● **READING TEXT**:
╭──
Steve from Queensland Museum’s Discovery Centre has been documenting the wildlife he finds around his home and garden during isolation. Here he shares the types of geckos he can find around his home and gives some tips for how you can spot them around your own home.
We are all spending plenty of time at home at the moment, so it seems like a perfect opportunity to find out just what else is living in our houses and gardens. Let’s start with geckos because they are easy to watch and they are always doing interesting things.
I have two different kinds of geckos around my house, introduced Asian House Geckos (Hemidactylus frenatus) and native Robust Velvet Geckos (Nebulifera robusta). Some houses also have native Dubious Dtellas (Gehyra dubia).
There were no Asian House Geckos around the house 20-years-ago. At first they were occasional visitors, then they increased exponentially to become abundant. For those unfamiliar with them, Asian House Geckos are the little lizards that grace the walls and ceilings of virtually every building in south-east Queensland. They can change from grey with dark streaks by day to a ghostly pale pinkish colour at night, and they have bands of small spines around their tails. They also advertise themselves with a loud and distinctive, chuck..chuck…chuck call, day and night.
Asian House Geckos have travelled as stowaways all around the world and are now the most widespread lizard. It has even been suggested that some ocean-going container ships could have permanent mobile populations of Asian House Geckos, forever travelling the world, picking up genetic diversity with incoming cargo and shedding colonists with outbound goods. They arrived in Queensland in the early 1980s among cargo.
╰──
● **ENTRIES SHOWN**:
╭──
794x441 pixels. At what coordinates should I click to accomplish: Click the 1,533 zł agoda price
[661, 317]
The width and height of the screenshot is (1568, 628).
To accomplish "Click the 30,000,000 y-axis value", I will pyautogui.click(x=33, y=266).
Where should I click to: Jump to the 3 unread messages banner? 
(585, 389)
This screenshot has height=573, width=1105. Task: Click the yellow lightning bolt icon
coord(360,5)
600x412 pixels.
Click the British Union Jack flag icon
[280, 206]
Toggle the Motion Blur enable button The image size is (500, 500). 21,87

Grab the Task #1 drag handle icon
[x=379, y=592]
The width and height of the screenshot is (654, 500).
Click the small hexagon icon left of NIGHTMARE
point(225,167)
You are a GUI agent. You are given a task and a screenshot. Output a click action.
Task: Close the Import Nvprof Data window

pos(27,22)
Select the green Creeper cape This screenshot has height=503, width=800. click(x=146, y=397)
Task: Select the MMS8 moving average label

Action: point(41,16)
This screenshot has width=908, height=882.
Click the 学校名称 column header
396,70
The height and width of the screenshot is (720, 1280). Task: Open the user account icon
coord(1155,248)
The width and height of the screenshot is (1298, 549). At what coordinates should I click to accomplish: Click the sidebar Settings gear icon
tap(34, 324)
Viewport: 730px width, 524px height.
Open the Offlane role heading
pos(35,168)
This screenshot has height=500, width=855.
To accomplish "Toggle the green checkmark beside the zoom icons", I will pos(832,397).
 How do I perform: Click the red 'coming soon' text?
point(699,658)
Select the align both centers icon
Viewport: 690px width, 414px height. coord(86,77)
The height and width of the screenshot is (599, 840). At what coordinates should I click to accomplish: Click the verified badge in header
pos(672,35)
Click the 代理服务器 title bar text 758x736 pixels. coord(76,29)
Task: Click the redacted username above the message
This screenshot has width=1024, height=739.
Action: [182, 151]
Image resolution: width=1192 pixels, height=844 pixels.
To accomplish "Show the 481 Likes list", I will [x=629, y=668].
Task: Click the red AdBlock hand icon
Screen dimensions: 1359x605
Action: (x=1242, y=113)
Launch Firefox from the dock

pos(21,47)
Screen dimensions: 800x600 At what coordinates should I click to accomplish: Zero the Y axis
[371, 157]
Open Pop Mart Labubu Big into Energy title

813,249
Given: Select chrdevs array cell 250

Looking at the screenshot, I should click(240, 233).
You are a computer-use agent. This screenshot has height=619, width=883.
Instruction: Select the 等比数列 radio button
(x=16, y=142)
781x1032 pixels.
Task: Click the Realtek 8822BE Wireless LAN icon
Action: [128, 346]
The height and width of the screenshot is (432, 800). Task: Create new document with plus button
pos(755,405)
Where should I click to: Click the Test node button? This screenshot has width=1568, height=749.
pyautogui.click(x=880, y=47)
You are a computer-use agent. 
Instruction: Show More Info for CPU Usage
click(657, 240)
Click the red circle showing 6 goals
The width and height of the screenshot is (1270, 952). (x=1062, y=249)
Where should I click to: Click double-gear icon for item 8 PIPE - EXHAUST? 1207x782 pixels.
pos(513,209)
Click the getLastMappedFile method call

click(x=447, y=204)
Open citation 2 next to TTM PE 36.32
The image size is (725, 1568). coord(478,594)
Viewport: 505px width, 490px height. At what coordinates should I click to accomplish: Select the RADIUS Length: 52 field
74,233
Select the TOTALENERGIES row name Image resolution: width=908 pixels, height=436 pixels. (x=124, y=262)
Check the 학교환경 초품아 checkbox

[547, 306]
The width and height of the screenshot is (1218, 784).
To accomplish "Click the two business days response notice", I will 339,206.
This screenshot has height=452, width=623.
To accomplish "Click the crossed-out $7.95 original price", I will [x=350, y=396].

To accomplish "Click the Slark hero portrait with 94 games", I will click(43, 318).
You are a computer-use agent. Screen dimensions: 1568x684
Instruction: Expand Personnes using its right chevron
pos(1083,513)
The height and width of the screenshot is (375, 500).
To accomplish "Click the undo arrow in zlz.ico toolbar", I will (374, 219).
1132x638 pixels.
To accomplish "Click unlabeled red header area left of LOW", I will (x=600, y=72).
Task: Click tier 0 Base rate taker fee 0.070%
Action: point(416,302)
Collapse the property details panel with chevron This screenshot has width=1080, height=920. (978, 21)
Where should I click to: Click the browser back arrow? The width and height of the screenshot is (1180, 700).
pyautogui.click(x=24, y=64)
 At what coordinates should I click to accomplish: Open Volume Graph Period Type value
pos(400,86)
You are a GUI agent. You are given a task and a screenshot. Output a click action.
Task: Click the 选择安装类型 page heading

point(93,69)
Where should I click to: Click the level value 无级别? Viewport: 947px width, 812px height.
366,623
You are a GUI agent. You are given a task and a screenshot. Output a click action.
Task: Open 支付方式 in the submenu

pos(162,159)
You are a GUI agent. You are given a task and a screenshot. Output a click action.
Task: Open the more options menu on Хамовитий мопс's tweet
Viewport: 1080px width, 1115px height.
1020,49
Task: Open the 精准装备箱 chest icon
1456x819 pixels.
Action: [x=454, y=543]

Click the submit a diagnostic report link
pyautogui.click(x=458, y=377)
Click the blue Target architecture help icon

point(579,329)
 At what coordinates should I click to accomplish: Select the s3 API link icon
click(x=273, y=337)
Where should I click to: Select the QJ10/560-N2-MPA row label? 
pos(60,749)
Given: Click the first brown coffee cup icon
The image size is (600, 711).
╰──
● **TASK 1**: According to the gecko text, when did Asian House Geckos arrive in Queensland?
● **TASK 2**: Carry on writing the gecko text, starting right after its final sentence.

● **EXPECTED OUTPUT 1**: In the early 1980s, among cargo.

● **EXPECTED OUTPUT 2**:
Robust Velvet Geckos are larger, with a distinctive pattern of squarish ladder-like pale blotches on the back and a thick, fleshy tail. They are also much quieter so you rarely hear their squeaks unless there is an interaction such as mating or males fighting. In my house velvet geckos lurk behind furniture and hanging pictures, and patrol the outside walls at night. In the bushland setting they are mainly arboreal, showing a great preference for tree hollows as shelter sites. Recently they have become increasingly out-numbered around the house by the Asian House Geckos, which tend to dominate the best bug-catching spots under the lights.
Geckos are great entertainment around the house. Watch them stalking moths, slowly placing one foot before the other, wait with baited breath for the final lunch, then share the triumph or disappointment as the lizard seizes or misses its mark.
What sorts of geckos are on your house? Have you ever seen them feeding, fighting or mating? Are they becoming more numerous?